撮影/和知 明(株式会社BrightEN photo)

編集/メディカルサポネット編集部

 

 「けあとの遭遇®」を開発した佐々木さん(左)とファシリテーターを務める室津さん(右)  

 

介護離職者の多くが6カ月以内に離職を「決断」する理由

 ――まずは、佐々木さんが「けあとの遭遇®」の開発を始めた経緯を教えてください。

佐々木:原体験になっているのが、私が新卒で入社した企業での出来事です。もともと私は難病指定の疾患を抱えていたのですが、心配や迷惑をかけたくないといった思いから、それを周囲に伝えられずにいました。ついには1人で抱え込みすぎた結果、職場で倒れてしまい、早く言うべきだったと後悔したのです。

 

その後、家族介護支援の事業を立ち上げようとしている知人と話したとき、「家族の介護が必要になっても、自分はまた同じように抱え込んで倒れる気がする」と直感しまして……。仕事とプライベート(介護)の両立に悩む人がたくさんいることを知り、この分野で何かできることがないかと模索し始めました。

 

とはいえ、介護について知識が乏しかったので、家族介護の当事者50組ほどにインタビューさせていただきました。そこで分かったのが、介護が終わってから「もっと〇〇していたら」と後悔している人が非常に多いということ。介護が始まる前から何が起こるか理解しておいたり、どんな選択肢があるか把握しておいたりすることの重要性を痛感する結果となりました。

 

しかし、「介護」というとネガティブな印象を抱く人が多く、まだ当事者になっていない人はセミナーのようなものに誘っても興味を持ちにくいもの。そこで着目したのがボードゲームです。

 

 

 

 

2019年1月の展示会「Care Show Japan」に出展することを目標に掲げ、10回以上の試作を重ねました。「頭では分かるけれどハラオチしにくいもの」をゲームにするというアイデアは良かったと思うのですが、ノウハウがあるわけではないので苦労も多かったです。途中、私自身が交通事故で大けがをし、ICUで身動きが取れなくなったこともありましたが、幸いにも後遺症は残らず開発を継続できました。この出来事で、介護はいつ誰に起きてもおかしくないことをあらためて実感しました。

 

――現在の介護支援制度で、介護に臨む人のサポートが十分にできているかというと、難しいところですね。

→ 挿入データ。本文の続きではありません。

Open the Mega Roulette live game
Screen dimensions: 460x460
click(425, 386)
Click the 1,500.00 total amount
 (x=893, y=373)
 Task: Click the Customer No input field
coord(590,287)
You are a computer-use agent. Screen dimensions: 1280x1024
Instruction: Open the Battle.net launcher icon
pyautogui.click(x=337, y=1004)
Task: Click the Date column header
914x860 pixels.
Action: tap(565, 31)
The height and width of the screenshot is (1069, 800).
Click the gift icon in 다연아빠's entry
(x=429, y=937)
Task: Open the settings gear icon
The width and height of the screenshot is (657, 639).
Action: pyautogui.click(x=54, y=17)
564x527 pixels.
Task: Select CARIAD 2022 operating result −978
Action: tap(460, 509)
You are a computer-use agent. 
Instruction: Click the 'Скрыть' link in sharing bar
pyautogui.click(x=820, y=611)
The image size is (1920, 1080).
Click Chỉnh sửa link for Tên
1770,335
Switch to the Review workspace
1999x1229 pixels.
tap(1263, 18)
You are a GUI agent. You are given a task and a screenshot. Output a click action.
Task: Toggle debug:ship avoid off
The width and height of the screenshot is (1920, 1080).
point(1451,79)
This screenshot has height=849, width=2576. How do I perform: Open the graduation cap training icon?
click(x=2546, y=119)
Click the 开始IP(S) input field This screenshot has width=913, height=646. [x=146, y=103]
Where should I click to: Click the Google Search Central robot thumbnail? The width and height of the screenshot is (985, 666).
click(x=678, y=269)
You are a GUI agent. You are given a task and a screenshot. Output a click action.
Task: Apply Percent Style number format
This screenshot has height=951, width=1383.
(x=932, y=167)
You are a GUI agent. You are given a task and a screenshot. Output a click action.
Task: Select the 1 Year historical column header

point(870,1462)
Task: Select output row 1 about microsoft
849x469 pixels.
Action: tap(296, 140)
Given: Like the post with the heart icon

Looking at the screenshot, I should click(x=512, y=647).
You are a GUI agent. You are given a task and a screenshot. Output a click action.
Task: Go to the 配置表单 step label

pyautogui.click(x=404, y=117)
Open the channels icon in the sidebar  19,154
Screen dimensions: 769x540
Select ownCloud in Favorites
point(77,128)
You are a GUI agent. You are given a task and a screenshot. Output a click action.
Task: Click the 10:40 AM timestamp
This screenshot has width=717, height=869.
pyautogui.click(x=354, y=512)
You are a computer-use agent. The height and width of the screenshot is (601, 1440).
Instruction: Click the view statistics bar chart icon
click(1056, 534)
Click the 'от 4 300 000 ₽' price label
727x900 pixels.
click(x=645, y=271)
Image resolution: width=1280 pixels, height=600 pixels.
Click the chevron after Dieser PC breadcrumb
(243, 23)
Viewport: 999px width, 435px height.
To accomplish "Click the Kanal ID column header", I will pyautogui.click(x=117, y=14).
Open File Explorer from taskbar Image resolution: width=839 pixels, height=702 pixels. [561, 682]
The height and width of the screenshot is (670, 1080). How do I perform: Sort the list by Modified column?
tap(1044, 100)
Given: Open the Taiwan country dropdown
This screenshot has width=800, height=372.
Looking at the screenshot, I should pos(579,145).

佐々木:例えば介護休業にしても、利用率が極めて低調という現状があります。そもそも制度の存在自体を職員が知らないケースが多いことに加え、介護を抱えていることをオープンにしづらく、知っていたとしても取得しづらいことが大きな問題です。

 

何も準備していない状態で突然に介護が始まり、想定外の出来事が連続する中、なかなか職場にも相談できない……。半ばパニック状態にあるからこそ、介護離職する人の約40%が、6カ月以内という短期間に「離職」という大きな決断をしてしまうのでしょう。この状況を変えるためには、やはり「介護が始まる前」から当事者意識を持ってもらえるよう手を打っておく必要があると思います。

 

「介護はまだ先」と思う人にも、ダブルケアを抱える人にも

――「けあとの遭遇®」は、どうやってプレイするゲームなのですか。

佐々木:「けあとの遭遇®」は、3~4人でグループを作って遊ぶボードゲームです。まず、各プレイヤーは「ミッション」という個人の目標(仕事命、ワークライフバランスなど)を選び、なぜそれを優先したいかをチームに説明します。そして、「倒産の危機にある企業の営業職として業績アップを図る」という設定の下、カードを引くことで「(親が)認知症の疑い」などのイベントが発生。さまざまな選択肢が出てきて、自身のチョイスによりポイントがたまっていくシステムです。個人のミッションを達成することに加えて、チームで協力して会社の立て直しを図るという、まさに仕事と介護の両立を体現したゲームになっています。